Kata Taubat adalah bentuk mashdar dari bahasa Arab taba, yatuubu, taubatan yang artinya kembali. Sedangkan taubat yang dimaksud oleh kalangan sufi adalah memohon ampun atas segala dosa dan kesalahan disertai janji yang sungguh-sungguh tidak akan mengulangi perbuatan dosa tersebut, yang disertai dengan melakukan amal kebajikan. Untuk mencapai taubat yang sesungguhnya dan dirasakan diterima oleh Allah terkadang tidak dapat dicapai satu kali saja. Ada kisah yang mengatakan bahwa seorang sufi sampai tujuh puluh kali taubat, baru ia mencapai tingkat taubat yang sesungguhnya. Taubat yang sebenarnya dalam paham sufisme ialah lupa pada segala hal kecuali Allah.
Wara’
Wara’ berarti
shaleh, yaitu menghindari diri dari perbuatan dosa atau menjauhi hal-hal
yang tidak baik dan syubhat. Dan dalam pengertian sufi, wara adalah
meninggalkan segala yang di dalamnya terdapat keragu-raguan antara halal dan
haram (syubhat). Sikap menjauhi diri dari yang syubhat ini sejalan dengan hadis
Nabi yang berbunyi: “Barangsiapa yang dirinya terbebas dari syubhat, maka
sesungguhnya ia telah terbebas dari yang haram.” (HR. Bukhari). Hadits tersebut
menunjukkan bahwa syubhat lebih dekat pada yang haram. Kaum sufi menyadari
benar bahwa setiap makanan, minuman, pakaian dan sebagainya yang haram dapat
memberi pengaruh bagi orang yang memakan, meminum atau memakannya. Orang yang demikian
akan keras hatinya, sulit mendapatkan hidayah dan ilham dari Tuhan. Hal ini
dipahami dari hadits Nabi yang menyatakan bahwa setiap makanan yang haram yang
dimakan oleh manusia akan menyebabkan noda hitam pada hati yang lama-kelamaan
hati menjadi keras. ini sangat ditakuti oleh para sufi yang senantiasa
mengharapka Nur Ilahi yang dipancarkan lewat hatinya yang bersih.
Zuhud
Secara harfiah zuhud
berarti tidak ingin kepada sesuatu yang bersifat keduniawian.

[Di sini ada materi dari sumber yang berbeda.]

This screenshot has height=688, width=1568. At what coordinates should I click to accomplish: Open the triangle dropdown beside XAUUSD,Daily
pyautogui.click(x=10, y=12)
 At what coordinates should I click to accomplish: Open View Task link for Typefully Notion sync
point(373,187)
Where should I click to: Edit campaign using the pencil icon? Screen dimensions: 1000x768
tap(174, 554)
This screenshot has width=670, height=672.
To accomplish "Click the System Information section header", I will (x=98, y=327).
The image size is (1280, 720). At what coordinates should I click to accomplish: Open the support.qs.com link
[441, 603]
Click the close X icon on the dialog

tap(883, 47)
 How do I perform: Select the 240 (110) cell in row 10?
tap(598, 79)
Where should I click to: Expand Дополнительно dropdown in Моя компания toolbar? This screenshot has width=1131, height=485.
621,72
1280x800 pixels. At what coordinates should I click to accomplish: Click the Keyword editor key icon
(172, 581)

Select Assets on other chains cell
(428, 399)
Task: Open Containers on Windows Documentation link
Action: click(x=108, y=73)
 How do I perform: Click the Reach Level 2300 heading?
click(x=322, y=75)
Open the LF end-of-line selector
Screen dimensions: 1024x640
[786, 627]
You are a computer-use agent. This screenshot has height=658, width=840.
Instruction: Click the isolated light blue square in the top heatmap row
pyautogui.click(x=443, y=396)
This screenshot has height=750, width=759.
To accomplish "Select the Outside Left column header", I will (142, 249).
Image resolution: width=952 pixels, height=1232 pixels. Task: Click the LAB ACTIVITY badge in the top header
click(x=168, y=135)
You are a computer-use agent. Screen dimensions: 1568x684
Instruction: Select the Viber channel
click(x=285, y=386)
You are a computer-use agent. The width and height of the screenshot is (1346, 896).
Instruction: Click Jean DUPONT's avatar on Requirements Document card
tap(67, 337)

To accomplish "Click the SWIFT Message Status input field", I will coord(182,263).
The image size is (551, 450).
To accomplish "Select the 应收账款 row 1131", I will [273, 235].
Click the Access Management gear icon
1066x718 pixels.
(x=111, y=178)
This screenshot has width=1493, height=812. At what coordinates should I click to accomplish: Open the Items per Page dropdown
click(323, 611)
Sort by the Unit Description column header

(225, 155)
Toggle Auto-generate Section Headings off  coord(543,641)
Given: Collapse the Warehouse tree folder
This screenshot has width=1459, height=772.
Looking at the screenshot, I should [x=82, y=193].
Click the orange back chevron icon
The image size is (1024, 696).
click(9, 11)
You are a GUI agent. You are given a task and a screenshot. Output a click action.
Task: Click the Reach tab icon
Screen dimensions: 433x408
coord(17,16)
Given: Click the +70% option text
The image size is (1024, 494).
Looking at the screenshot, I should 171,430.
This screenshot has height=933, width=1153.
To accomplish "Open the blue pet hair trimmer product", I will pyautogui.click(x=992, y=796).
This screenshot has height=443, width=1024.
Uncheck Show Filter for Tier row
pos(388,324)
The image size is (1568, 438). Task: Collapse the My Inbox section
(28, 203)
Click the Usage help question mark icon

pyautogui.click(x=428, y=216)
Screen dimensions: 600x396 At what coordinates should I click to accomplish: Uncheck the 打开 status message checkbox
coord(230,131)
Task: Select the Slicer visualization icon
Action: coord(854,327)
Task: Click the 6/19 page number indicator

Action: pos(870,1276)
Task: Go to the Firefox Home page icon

Orang yang zuhud lebih mengutamakan atau mengejar kebahagiaan hidup di akhirat yang kekal dan abadi, daripada mengejar kehidupan dunia yang fana dan sepintas lalu. Hal ini dapat dipahami dari isyarat ayat yang berbunyi,“Katakanlah kesenangan di dunia ini hanya sebentar dan akhirat itu lebih baik bagi orang-orang yang bertakwa, dan kamu tidak akan dianiaya sedikitpun” (QS. 4: 78)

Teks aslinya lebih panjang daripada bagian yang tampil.